Aereo made the wrong case

Doc Searls Weblog 2014-06-26

esb1I didn’t post anything on the Aereo case while it progressed toward yesterday’s Supreme Court decision, which went against the company. But I did engage in correspondence. Here is one email from May, edited slightly to add links and take out irrelevant personal stuff:

This piece in Barrons does the best job yet of unpacking and making full sense of the Aereo case, and its possible unintended consequences.

One other consideration we might find relevant to the Aereo’s business, or at least interesting: Aereo would not have a business were it not for the 2008 digital TV (DTV) transition. What almost nobody (including Aereo) talks about is that most homes that could receive analog TV can’t receive the new digital kind — and this opened the marketplace for clever hacks like Aereo’s.

The FCC’s maps of “equivalent” coverage after the transition are simply wrong. Text on that page says, “Signal strength calculations are based on the traditional TV reception model assuming an outdoor antenna 30 feet above ground level. Indoor reception may vary significantly.”

“Vary” is pure euphemism. You’re not getting the signal without a good antenna, ideally placed. And nobody’s going to go to the trouble.

In the Analog Age most people got by with a rabbit ears for VHF and a loop or bowtie for UHF — even in apartment buildings.

See, analog TV transmission and reception was forgiving of interference, multipath (which produced “ghosts” in the picture) and shadowing by terrain and buildings. If you lived in an apartment in New York City without a direct view of the Empire State Building (where the signals come from — that’s a picture of it, on the right), you could at least watch a snowy or ghost-filled picture on most or all channels. With DTV, you’ll see nothing without a direct view to the transmitting antennas.

Go to that last link and type in this zip code: 10040. It’s in the north end of Manhattan, where I am temporarily domiciled. You’ll get back a chart showing eleven strong signals, four moderate ones, and four weak ones. Our apartment is in that zip code, and we get nothing. Zip. Even with a directional outdoor antenna. Believe me, I’ve tried. There are a hundred blocks of buildings and plenty of terrain between here and midtown. If we want local over the air (OTA) TV, our only choice is Aereo.

Now type in 93103. That’s our zip code in Santa Barbara. It shows “moderate” reception of two local signals, and that’s it. My highly directional high-gain outdoor antenna receives neither of those (thanks to terrain shadowing) but gets everything from San Diego and Tijuana — but only some of the time.

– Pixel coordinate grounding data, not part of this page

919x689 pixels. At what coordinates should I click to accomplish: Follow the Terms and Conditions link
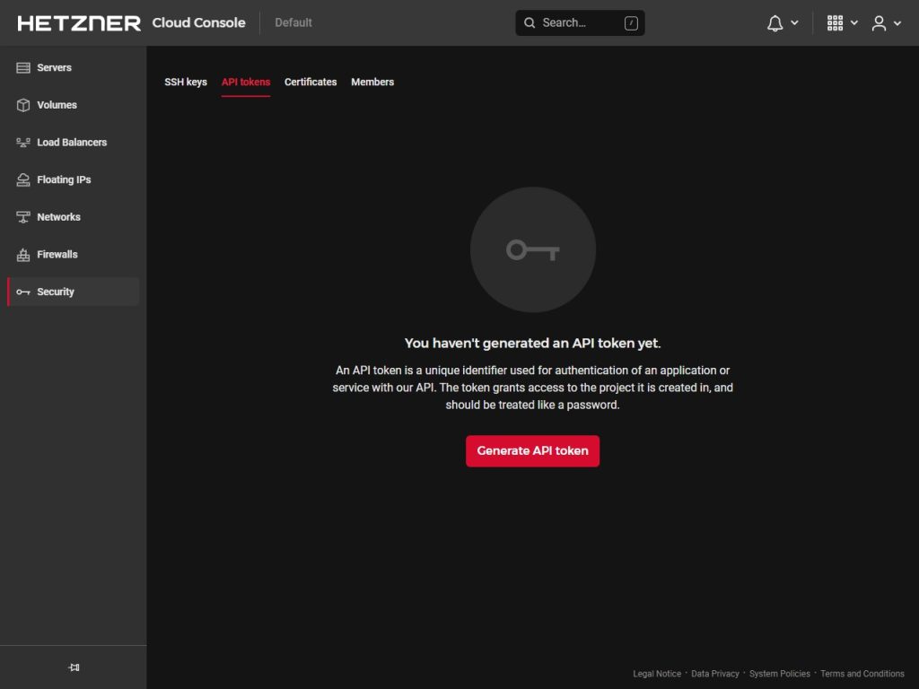click(x=862, y=674)
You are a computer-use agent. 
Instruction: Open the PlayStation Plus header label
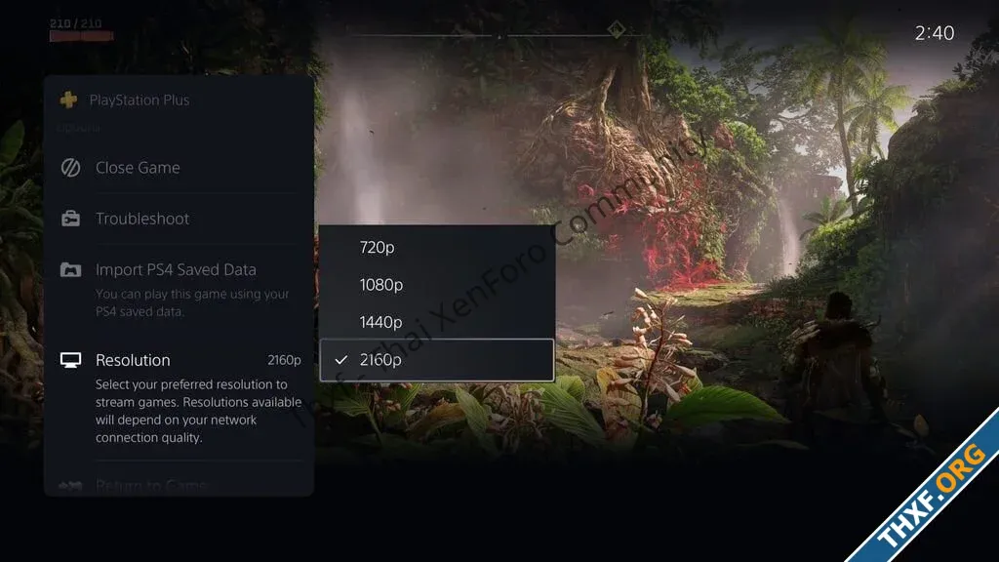pyautogui.click(x=140, y=100)
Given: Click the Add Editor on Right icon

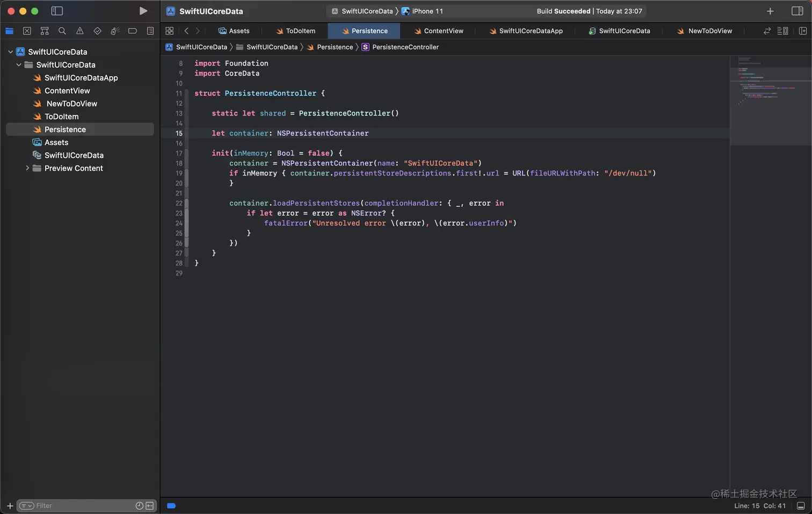Looking at the screenshot, I should pyautogui.click(x=802, y=31).
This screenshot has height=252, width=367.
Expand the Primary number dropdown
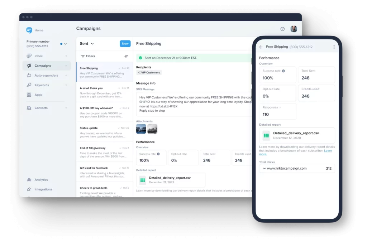tap(65, 44)
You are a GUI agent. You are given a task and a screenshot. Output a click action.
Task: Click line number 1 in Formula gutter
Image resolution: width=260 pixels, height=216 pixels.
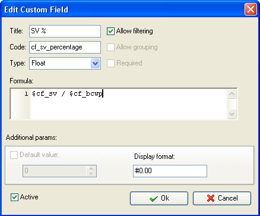(26, 94)
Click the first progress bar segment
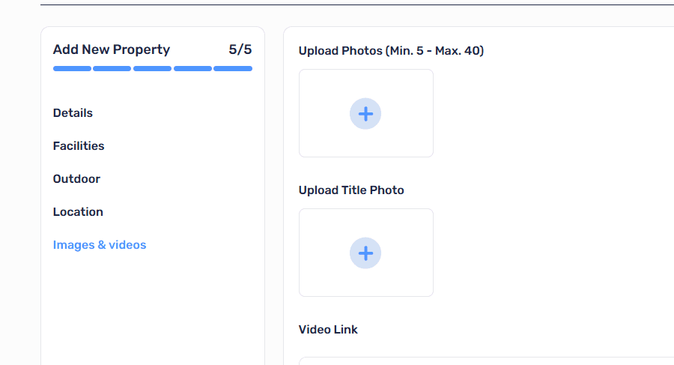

Reception is a grace of weather, because we’re looking across 200 miles of ocean.

Before the DTV transition, when all TV transmission was analog, we also got everything from Santa Barbara to Tijuana, including all signals from Los Angeles and Orange County — perfectly, all day, every day. Such was the advantage of analog, now gone.

DTV is also disadvantaged by being entirely on high-band (channels 7-13) VHF and on UHF (channels 14 and up). And “branded” channels are actually “virtual” ones in most cases. In Washington, for example, WRC-TV/4 is actually on channel 48. WTTG/5 is on channel 36. WJLA/7 and WUSA/9 are on those actual channels, but at lower powers than they used in their analog days.

So, by serving urban areas that got shafted by the DTV transition, Aereo is a perfect example of the marketplace at work: supply fulfilling demand — which happens to have been created by a regulatory change.

Anyway, I know that’s not what’s being argued about. But it matters to the degree that Aereo wouldn’t exist if DTV didn’t drop most over-the-air viewers into darkness.

We can never say, but I am sure that if Aereo had simply met the market demand for lost over-the-air signals, and supplied a DVR app for customers (rather than putting the DVR in The Cloud), they would have had a winnable case. But they didn’t argue that. Instead they stood behind the cloud and argued, in effect, for what they appeared to be: a way of circumventing copyright obligations by using over-the-air reception of signals as a loophole. Even Scalia, in his eloquent dissent, said he wasn’t an Aereo fan: “I share the Court’s evident feeling that what Aereo is doing (or enabling to be done) to the Networks’ copyrighted programming ought not to be allowed.”

In his statement in response to the decision, Aereo CEO Kanojia said,

Consumer access to free-to-air broadcast television is an essential part of our country’s fabric. Using an antenna to access free-to-air broadcast television is still meaningful for more than 60 million Americans across the United States.  And when new technology enables consumers to use a smarter, easier to use antenna, consumers and the marketplace win. Free-to-air broadcast television should not be available only to those who can afford to pay for the cable or satellite bundle.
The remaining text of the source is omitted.